31 707
Wijziging van de Wet financiering sociale verzekeringen en enige andere wetten in verband met de invoering van een premiekorting voor het in dienst nemen van uitkeringsgerechtigden van 50 jaar en ouder en het in dienst houden van werknemers van 62 jaar en ouder

nr. 16
TWEEDE NOTA VAN WIJZIGING

Ontvangen 7 november 2008

Het voorstel van wet wordt als volgt gewijzigd:

1

Aan artikel I wordt een nieuw onderdeel toegevoegd, luidende:

Q

Na artikel 125 wordt een nieuw artikel ingevoegd, luidende:

Artikel 125a Evaluatie premiekorting oudere werknemers

Onze Minister zendt twee jaar na de inwerkingtreding van de artikelen 47 en 48 over de premiekorting oudere werknemers, en vervolgens telkens na twee jaar, in overeenstemming met Onze Minister van Financiën, aan de Staten-Generaal een verslag over de doeltreffendheid van de premiekorting oudere werknemers voor de werkgelegenheid van oudere werknemers en de effecten van die premiekorting op de arbeidsinschakeling van oudere werknemers, op de omstandigheden waarin deze oudere werknemers dienstbetrekkingen aangaan en op de duur van de dienstbetrekkingen van oudere werknemers.

2

Artikel II, onderdeel A, onder 2, komt te luiden:

2. Onder vernummering van het tiende tot en met twaalfde lid tot negende tot en met elfde lid, vervalt het negende lid.

Toelichting

Met deze nota van wijziging wordt in de Wet financiering sociale verzekeringen geregeld, dat de premiekorting oudere werknemers wordt geëvalueerd.
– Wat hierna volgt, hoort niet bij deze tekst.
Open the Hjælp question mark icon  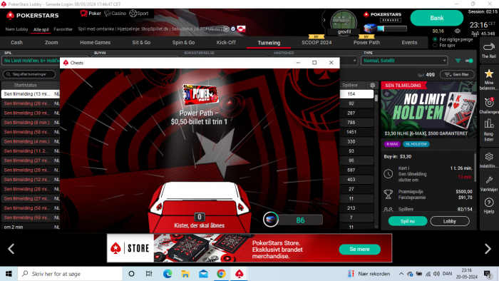[489, 203]
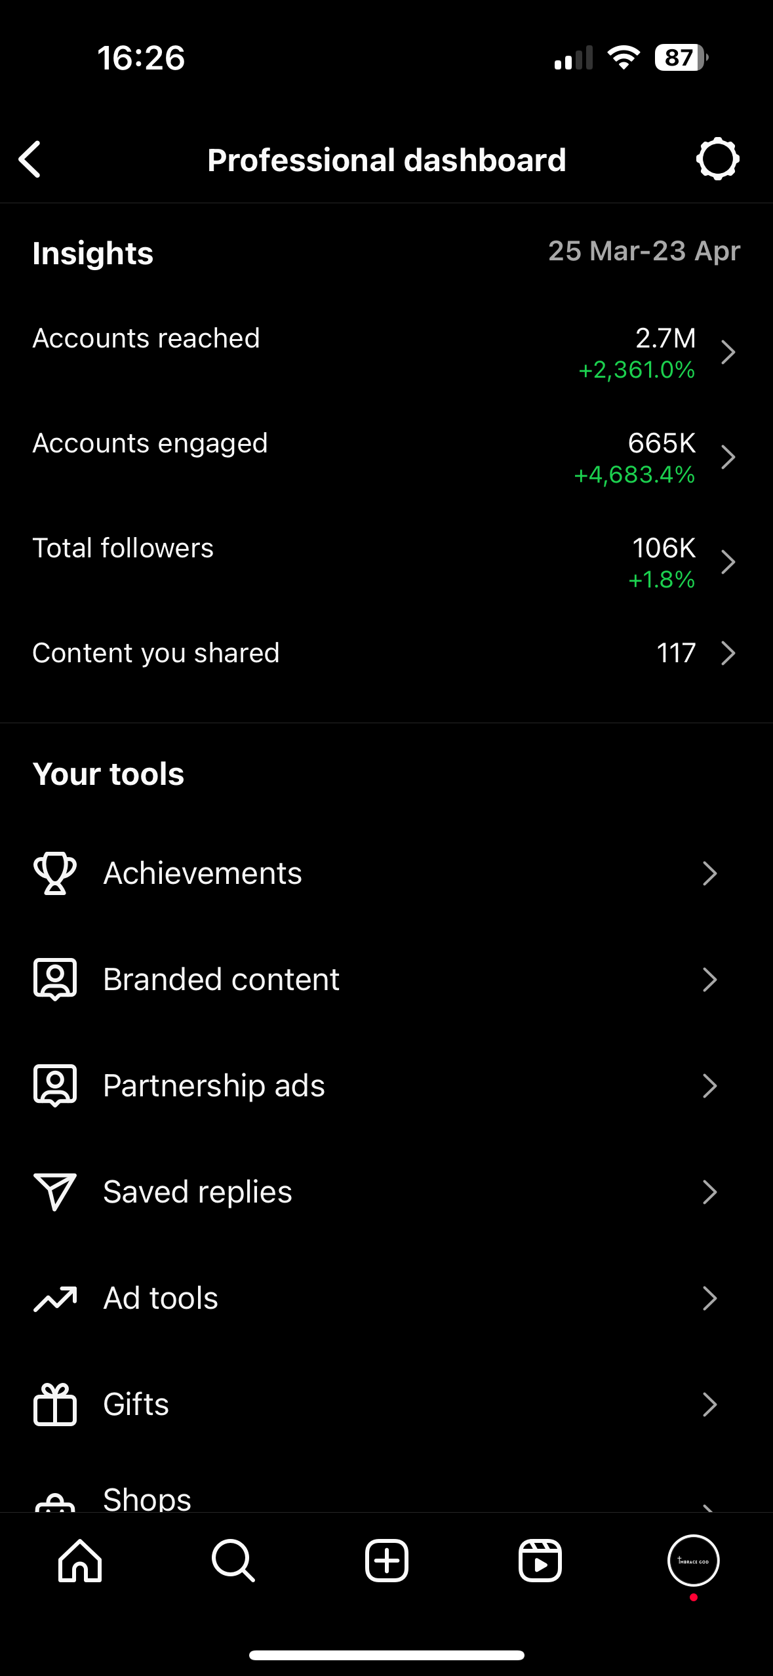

Dit zal de eerste keer na twee jaar gebeuren. Op die wijze wordt vastgesteld, of de premiekorting als instrument bijdraagt aan de bevordering van de werkgelegenheid van oudere werknemers, die uit een uitkeringssituatie komen. Het gaat er om vast te stellen bij welk bedrag de premiekorting effectief is en of indexatie noodzakelijk is. Daarbij wordt een onderscheid gemaakt naar de twee soorten ouderenkorting, namelijk die bij het in dienst nemen van uitkeringsgerechtigden en het in dienst houden van oudere werknemers. Bij de effectiviteit gaat het ook om de leeftijdgrenzen die in de wet zijn opgenomen. Denkbaar is dat aan de hand van evaluaties wordt vastgesteld, dat deze grenzen op andere jaren kunnen worden gesteld, gelet op de verbetering van de arbeidsmarktpositie van oudere werknemers en dat het bedrag van de premiekorting voor het in dienst houden van oudere werknemers niet wordt verhoogd tot het bedrag dat geldt voor het in dienst nemen van oudere uitkeringsgerechtigden. Wijzigingen zullen alsdan worden doorgevoerd met inachtneming van de in het wetsvoorstel beoogde lastenneutraliteit voor werkgevers.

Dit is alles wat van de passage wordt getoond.